Work instruction:
Write out, without any change, the lines in the material below that run from the line with "Task: Click the 支持 value cell" through the line with "Task: Toggle the bottom panel layout icon", both included.

The input:
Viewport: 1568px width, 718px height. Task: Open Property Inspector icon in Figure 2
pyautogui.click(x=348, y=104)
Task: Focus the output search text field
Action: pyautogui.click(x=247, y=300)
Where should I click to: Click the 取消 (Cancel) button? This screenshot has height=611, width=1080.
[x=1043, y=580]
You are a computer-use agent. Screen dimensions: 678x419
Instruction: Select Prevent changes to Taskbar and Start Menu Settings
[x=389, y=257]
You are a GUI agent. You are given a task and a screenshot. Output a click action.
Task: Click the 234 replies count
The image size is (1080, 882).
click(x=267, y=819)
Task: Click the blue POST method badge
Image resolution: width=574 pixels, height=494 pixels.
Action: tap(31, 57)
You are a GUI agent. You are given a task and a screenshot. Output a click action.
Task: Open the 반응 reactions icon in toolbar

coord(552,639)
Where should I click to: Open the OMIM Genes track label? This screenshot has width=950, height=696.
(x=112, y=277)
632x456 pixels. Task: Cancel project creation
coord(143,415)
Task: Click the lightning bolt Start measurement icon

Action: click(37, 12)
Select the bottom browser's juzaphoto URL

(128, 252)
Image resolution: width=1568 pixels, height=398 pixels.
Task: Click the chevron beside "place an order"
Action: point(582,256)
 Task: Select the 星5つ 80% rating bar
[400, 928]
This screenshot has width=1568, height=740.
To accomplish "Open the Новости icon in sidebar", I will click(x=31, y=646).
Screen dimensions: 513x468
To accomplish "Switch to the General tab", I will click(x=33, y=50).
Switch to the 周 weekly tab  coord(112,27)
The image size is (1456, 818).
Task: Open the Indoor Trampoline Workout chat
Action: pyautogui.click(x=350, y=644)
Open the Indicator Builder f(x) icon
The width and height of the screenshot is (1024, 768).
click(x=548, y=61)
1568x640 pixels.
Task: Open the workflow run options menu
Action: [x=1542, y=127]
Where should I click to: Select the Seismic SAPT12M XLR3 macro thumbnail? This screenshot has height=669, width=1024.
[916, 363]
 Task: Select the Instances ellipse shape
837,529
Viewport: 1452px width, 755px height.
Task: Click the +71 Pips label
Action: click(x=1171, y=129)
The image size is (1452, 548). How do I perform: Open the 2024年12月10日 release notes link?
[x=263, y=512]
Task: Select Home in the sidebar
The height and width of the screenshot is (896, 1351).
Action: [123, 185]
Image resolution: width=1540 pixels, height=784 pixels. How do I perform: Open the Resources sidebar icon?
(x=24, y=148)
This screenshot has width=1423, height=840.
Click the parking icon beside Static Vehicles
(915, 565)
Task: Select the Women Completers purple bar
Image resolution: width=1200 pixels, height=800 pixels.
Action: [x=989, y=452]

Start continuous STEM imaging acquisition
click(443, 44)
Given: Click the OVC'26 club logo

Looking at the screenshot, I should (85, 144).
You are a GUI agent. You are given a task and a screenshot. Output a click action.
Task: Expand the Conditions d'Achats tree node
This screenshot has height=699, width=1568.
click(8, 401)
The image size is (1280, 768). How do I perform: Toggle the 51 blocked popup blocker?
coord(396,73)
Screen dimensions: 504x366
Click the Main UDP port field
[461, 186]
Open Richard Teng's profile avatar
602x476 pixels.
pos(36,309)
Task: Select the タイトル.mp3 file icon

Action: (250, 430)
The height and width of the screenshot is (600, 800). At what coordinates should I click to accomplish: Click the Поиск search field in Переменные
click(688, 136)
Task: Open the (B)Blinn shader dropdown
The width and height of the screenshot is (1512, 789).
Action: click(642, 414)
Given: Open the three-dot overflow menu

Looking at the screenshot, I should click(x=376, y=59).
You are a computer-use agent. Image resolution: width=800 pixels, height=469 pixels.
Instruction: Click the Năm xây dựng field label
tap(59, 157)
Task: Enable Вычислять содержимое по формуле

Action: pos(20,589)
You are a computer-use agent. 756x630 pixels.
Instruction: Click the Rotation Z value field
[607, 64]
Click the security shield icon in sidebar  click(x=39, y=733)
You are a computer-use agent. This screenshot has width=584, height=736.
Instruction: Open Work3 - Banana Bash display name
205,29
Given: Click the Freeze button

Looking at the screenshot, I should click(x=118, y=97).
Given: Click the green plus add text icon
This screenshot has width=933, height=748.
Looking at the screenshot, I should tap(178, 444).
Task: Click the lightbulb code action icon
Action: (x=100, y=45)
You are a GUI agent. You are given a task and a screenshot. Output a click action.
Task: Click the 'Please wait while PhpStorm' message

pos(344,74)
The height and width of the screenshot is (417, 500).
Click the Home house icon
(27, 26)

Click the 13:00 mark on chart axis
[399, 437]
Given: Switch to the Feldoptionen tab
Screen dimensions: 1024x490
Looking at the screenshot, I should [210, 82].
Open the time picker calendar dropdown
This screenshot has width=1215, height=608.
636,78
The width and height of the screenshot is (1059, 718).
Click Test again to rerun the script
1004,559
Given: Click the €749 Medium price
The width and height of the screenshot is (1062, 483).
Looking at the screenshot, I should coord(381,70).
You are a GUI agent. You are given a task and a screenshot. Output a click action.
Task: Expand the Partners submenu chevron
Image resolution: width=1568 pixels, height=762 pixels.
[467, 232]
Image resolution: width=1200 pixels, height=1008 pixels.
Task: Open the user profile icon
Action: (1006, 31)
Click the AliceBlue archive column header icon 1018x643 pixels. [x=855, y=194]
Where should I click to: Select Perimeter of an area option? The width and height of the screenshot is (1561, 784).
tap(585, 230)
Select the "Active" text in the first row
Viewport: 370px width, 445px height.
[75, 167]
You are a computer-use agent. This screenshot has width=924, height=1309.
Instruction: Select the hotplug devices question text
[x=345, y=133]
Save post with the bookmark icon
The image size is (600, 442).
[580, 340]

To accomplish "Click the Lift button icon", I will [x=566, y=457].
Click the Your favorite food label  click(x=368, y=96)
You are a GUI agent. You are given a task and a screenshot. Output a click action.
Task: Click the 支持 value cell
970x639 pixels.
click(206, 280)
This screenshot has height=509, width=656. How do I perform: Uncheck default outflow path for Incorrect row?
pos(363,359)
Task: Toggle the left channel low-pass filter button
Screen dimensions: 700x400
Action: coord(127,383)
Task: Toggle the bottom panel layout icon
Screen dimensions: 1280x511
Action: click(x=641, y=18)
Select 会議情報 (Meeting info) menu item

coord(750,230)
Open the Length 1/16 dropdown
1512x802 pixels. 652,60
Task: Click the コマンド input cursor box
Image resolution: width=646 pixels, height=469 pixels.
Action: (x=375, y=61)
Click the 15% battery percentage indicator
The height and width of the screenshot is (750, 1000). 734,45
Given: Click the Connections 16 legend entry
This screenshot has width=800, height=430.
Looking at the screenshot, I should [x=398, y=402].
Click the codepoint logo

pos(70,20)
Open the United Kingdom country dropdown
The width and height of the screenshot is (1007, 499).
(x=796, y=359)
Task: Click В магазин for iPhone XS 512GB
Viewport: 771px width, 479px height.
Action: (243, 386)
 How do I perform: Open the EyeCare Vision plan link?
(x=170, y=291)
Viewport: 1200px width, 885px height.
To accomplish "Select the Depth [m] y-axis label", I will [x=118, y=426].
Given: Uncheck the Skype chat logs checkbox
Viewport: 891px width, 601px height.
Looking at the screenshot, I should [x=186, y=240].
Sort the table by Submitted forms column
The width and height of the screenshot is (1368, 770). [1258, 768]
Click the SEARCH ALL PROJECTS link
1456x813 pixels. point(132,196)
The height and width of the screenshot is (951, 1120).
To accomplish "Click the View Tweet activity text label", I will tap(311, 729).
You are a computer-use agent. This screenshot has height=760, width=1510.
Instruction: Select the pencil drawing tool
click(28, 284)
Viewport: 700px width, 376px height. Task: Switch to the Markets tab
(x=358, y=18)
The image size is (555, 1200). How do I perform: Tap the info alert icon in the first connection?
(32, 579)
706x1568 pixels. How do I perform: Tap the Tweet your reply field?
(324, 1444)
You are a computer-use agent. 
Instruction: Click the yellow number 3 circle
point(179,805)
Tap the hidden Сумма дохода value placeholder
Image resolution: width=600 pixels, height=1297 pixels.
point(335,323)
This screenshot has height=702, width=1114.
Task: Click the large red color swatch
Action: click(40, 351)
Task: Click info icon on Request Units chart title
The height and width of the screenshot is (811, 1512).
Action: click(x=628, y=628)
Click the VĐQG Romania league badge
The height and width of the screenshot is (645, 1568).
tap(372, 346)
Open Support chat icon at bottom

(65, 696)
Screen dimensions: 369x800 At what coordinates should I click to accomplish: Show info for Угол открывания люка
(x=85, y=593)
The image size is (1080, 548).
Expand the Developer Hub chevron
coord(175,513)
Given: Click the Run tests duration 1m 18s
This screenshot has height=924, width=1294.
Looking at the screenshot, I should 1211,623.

Task answer:
Task: Click the 支持 value cell
970x639 pixels.
click(206, 280)
This screenshot has height=509, width=656. How do I perform: Uncheck default outflow path for Incorrect row?
pos(363,359)
Task: Toggle the left channel low-pass filter button
Screen dimensions: 700x400
Action: coord(127,383)
Task: Toggle the bottom panel layout icon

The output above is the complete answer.